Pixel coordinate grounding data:
□ □ □

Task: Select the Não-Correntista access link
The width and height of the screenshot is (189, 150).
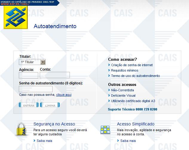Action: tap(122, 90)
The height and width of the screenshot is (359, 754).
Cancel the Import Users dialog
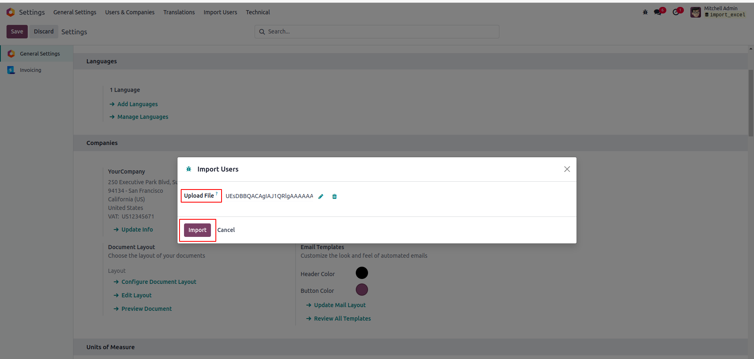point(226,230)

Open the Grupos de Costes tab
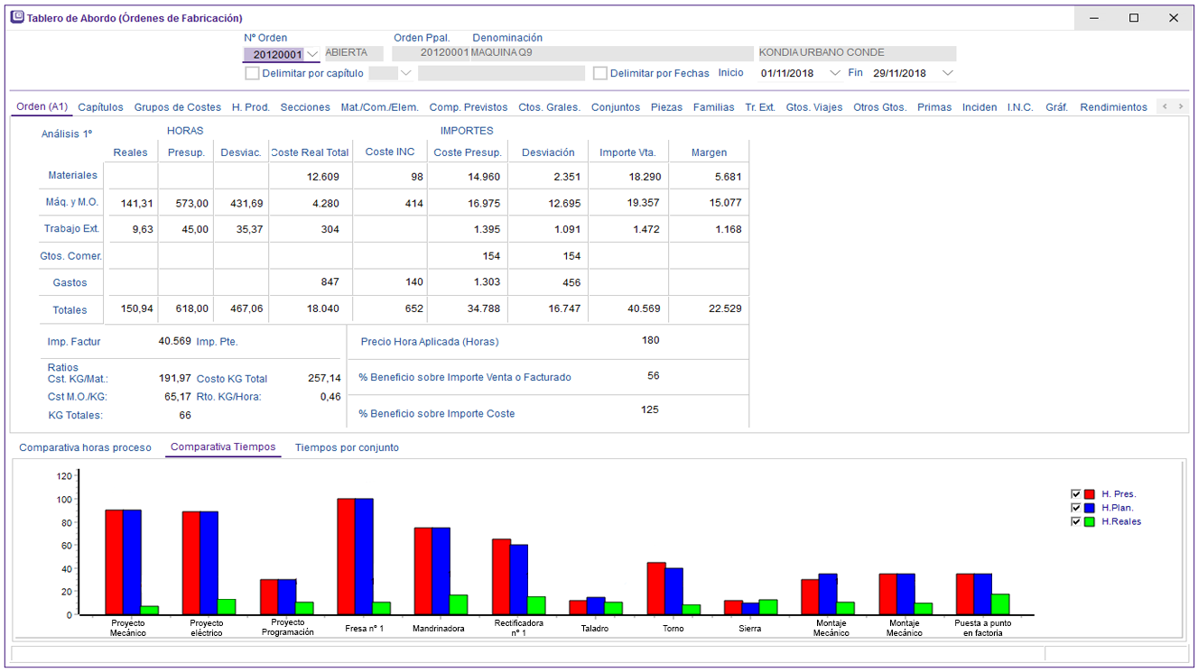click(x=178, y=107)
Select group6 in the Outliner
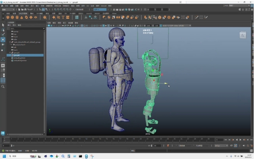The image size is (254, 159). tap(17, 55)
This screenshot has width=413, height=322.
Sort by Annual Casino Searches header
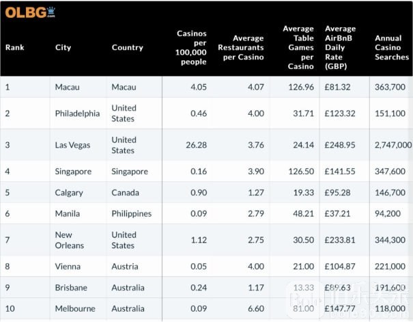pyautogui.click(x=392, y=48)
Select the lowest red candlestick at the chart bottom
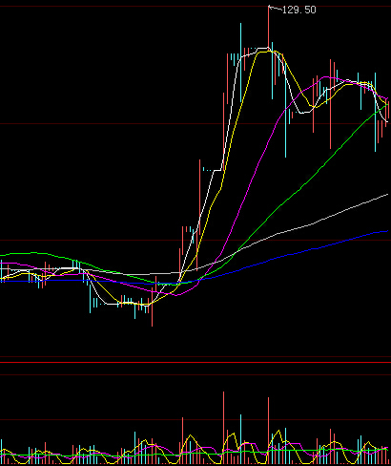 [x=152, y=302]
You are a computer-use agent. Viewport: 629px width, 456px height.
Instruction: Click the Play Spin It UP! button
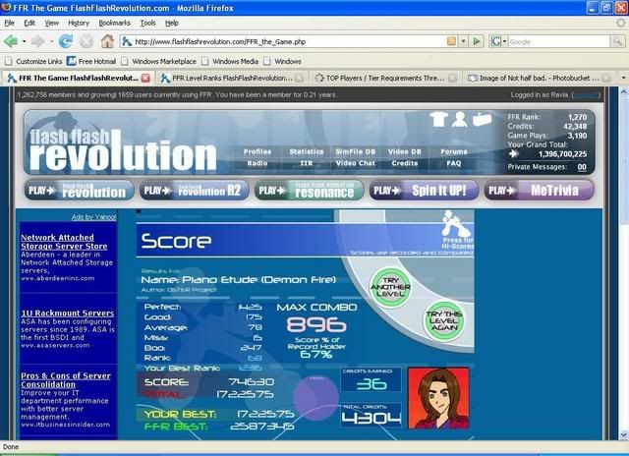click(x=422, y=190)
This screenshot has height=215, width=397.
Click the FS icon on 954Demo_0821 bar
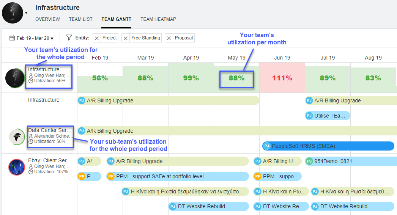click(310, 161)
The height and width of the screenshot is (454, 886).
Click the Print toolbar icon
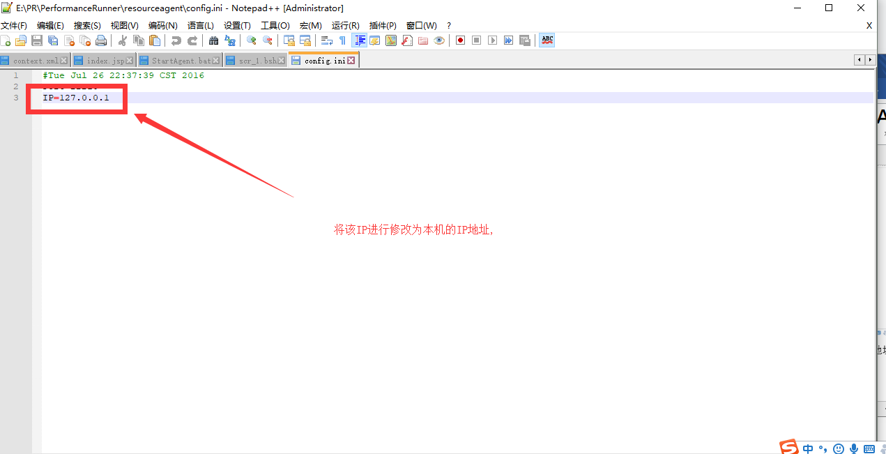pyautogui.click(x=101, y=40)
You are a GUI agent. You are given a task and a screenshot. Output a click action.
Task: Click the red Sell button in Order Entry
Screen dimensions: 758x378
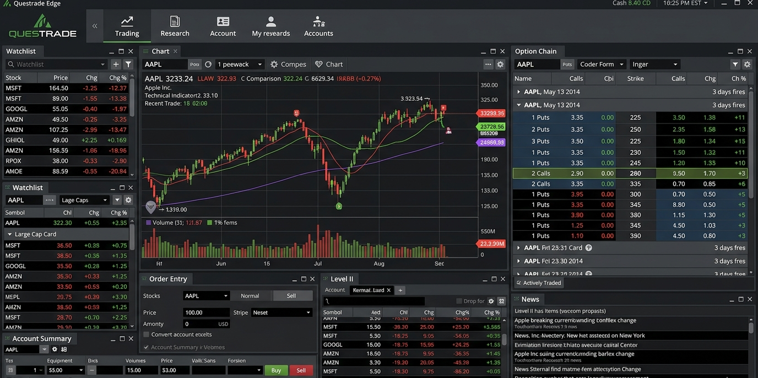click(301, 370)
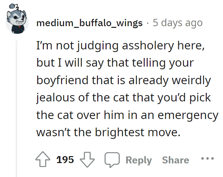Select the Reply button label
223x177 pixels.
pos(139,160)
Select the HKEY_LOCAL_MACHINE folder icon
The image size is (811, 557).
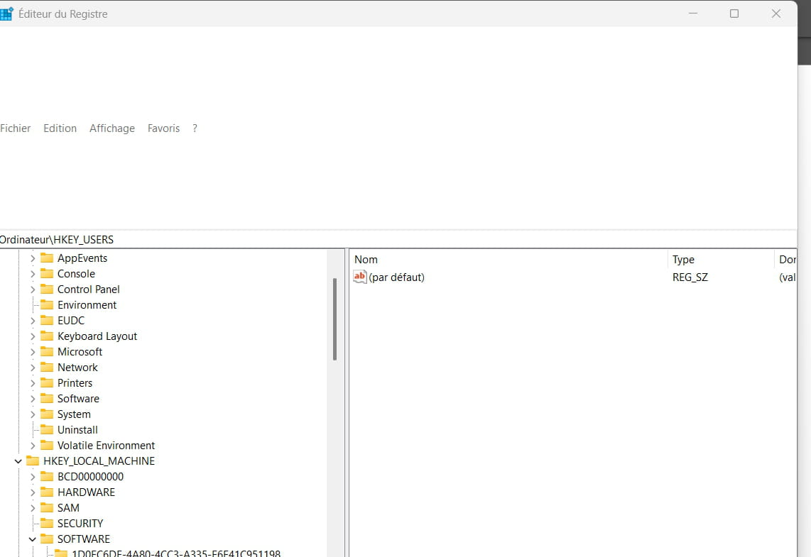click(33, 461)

□ □ □

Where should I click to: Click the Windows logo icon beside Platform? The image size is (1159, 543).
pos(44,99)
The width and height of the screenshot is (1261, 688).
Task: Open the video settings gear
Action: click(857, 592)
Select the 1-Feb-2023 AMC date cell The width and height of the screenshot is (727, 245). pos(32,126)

□ □ □

*ASSIGNMENT*
How would the lines above read from the one with "Task: Select the Não-Correntista access link" to the one with "This screenshot has width=413, height=322.", inclusive, with no pictures? Write them out exactly.

*ANSWER SECTION*
Task: Select the Não-Correntista access link
The width and height of the screenshot is (189, 150).
Action: tap(122, 90)
The height and width of the screenshot is (359, 754).
Cancel the Import Users dialog
point(226,230)

Open the Grupos de Costes tab
click(x=178, y=107)
Select group6 in the Outliner
The image size is (254, 159). tap(17, 55)
This screenshot has width=413, height=322.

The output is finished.